*** EXTRACT

Not dancing at a synthpop show: is there something wrong?

By Entertainment

Holy Ghost. Photo by Harry McNally.

Holy Ghost. Photo by Harry McNally.

The 20teens are seeing the return of electronic dance music in a big way. In the late 80’s and 90’s, house music and other electronic styles in a few cases transitioned into the mainstream, especially in countries outside the U.S. But today, names like Avicii, Swedish House Mafia and Tiesto are not only on the tongues of electronic dance music (EDM) lovers. Both Deadmou5 and producer-DJ David Guetta performed at last year’s Grammy Awards, and dubstep artist Skrillex won three out of the five Grammy nominations he was up for.

In the past four years, five new EDM festivals have popped up stateside: Identity Festival, the Electric Zoo Festival, Dance.Here.Now.Series and Dayglow, and they attract upwards of 100,000 revelers. EDM is no longer a niche carved out by DJ’s, fans and a few record labels. Its artists are fusing with pop, hip-hop and rock artists entering the mainstream and giving fans of other genres the bass-thumping, heart-pulsing beats they were too young to get 20 years ago. Turn on a pop radio station today, and it’s difficult to find a song not infused with elements of dance music.

When a friend was in town recently to see Holy Ghost at Chicago’s Metro, I tagged along. The New York-based take the stage with a group of six or seven other guys to play their brand of synthpop, essentially EDM but with real instruments, too.

Before the show, we went to Raw Bar and Grill next to Metro. You could see the place was in transition, trying to swim with the Wrigleyville fishes, but having some difficulty wiping away decades of supper club patina, and not being sure it wants to. But it’s difficult not to take pleasure occasionally in the institution of the supper club. In early autumn, my wife and I were in Door County, Wisconsin, the peninsula jutting out into Lake Michigan where people from places like Chicago go to spend money in the summer, and a beautiful place. When we found a neon sign as big as a house in front of a place calling itself a supper club, we had to inside. It was called Florian II.

******
*** THE RECORDS

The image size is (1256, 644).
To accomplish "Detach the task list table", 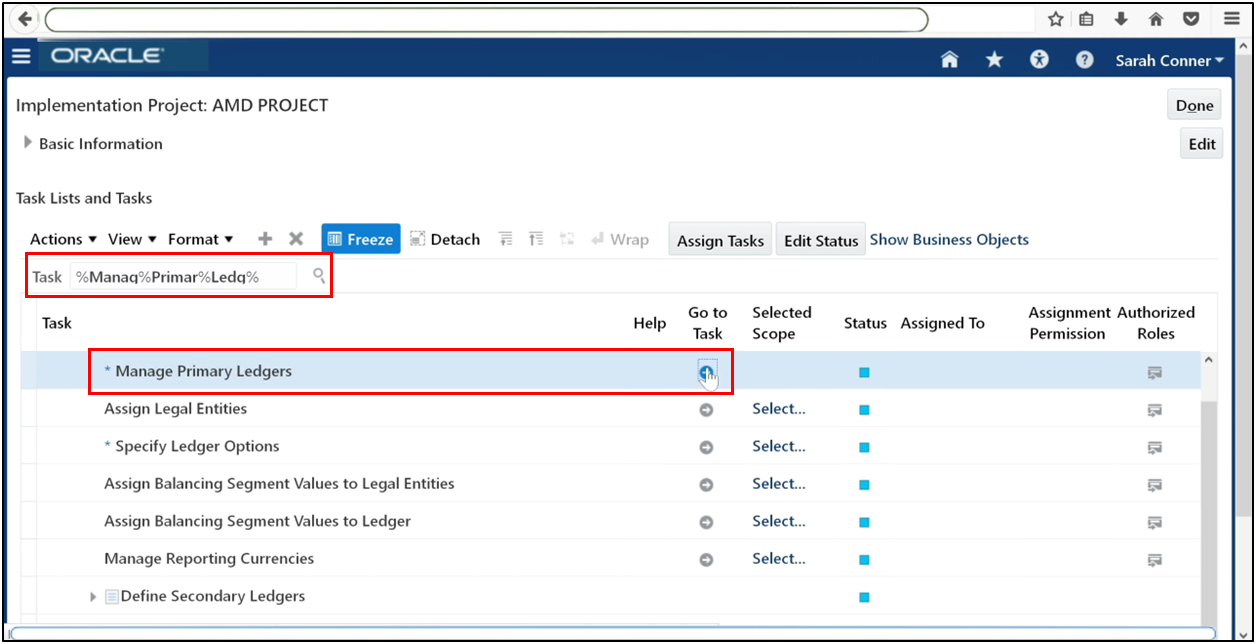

******
*** THE RECORDS

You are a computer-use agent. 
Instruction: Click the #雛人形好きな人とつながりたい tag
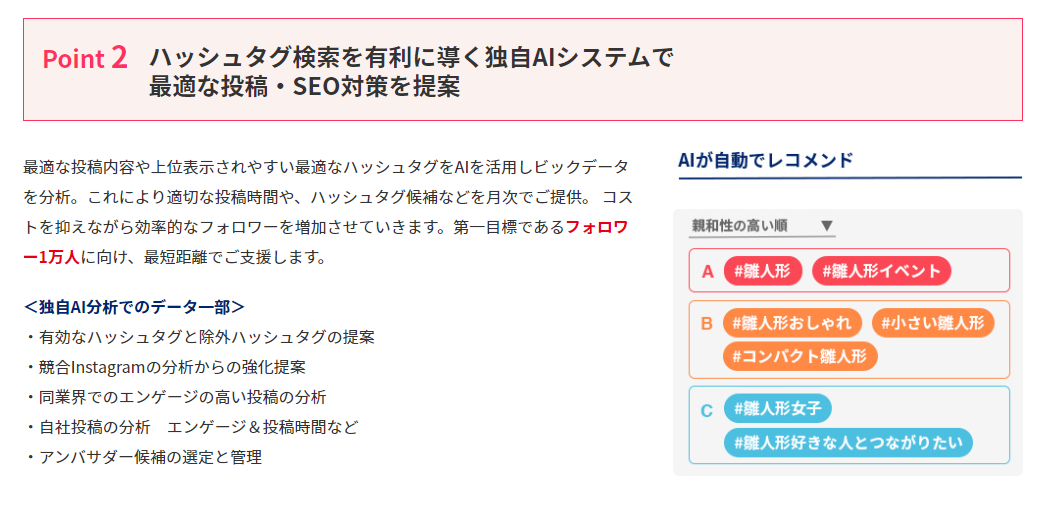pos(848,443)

******
*** THE RECORDS

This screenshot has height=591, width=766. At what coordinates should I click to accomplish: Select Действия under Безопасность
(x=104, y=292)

******

* _REQUIREMENTS_:
(A) Reproduce the entire article about dancing at a synthpop show, word for word.
(B) Format the records from the line with "You are a computer-use agent." up to and including the line with "pos(848,443)" as a two-column CSV with columns instruction and answer, one row per record. Put each value in a single quoted field with line breaks replaced by spaces, and leave out the pictures.

* _RESPONSES TO THE TASKS_:
(A)
Not dancing at a synthpop show: is there something wrong?

By Entertainment

Holy Ghost. Photo by Harry McNally.

Holy Ghost. Photo by Harry McNally.

The 20teens are seeing the return of electronic dance music in a big way. In the late 80’s and 90’s, house music and other electronic styles in a few cases transitioned into the mainstream, especially in countries outside the U.S. But today, names like Avicii, Swedish House Mafia and Tiesto are not only on the tongues of electronic dance music (EDM) lovers. Both Deadmou5 and producer-DJ David Guetta performed at last year’s Grammy Awards, and dubstep artist Skrillex won three out of the five Grammy nominations he was up for.

In the past four years, five new EDM festivals have popped up stateside: Identity Festival, the Electric Zoo Festival, Dance.Here.Now.Series and Dayglow, and they attract upwards of 100,000 revelers. EDM is no longer a niche carved out by DJ’s, fans and a few record labels. Its artists are fusing with pop, hip-hop and rock artists entering the mainstream and giving fans of other genres the bass-thumping, heart-pulsing beats they were too young to get 20 years ago. Turn on a pop radio station today, and it’s difficult to find a song not infused with elements of dance music.

When a friend was in town recently to see Holy Ghost at Chicago’s Metro, I tagged along. The New York-based take the stage with a group of six or seven other guys to play their brand of synthpop, essentially EDM but with real instruments, too.

Before the show, we went to Raw Bar and Grill next to Metro. You could see the place was in transition, trying to swim with the Wrigleyville fishes, but having some difficulty wiping away decades of supper club patina, and not being sure it wants to. But it’s difficult not to take pleasure occasionally in the institution of the supper club. In early autumn, my wife and I were in Door County, Wisconsin, the peninsula jutting out into Lake Michigan where people from places like Chicago go to spend money in the summer, and a beautiful place. When we found a neon sign as big as a house in front of a place calling itself a supper club, we had to inside. It was called Florian II.

(B)
instruction,answer
"You are a computer-use agent. Instruction: Click the #雛人形好きな人とつながりたい tag","pos(848,443)"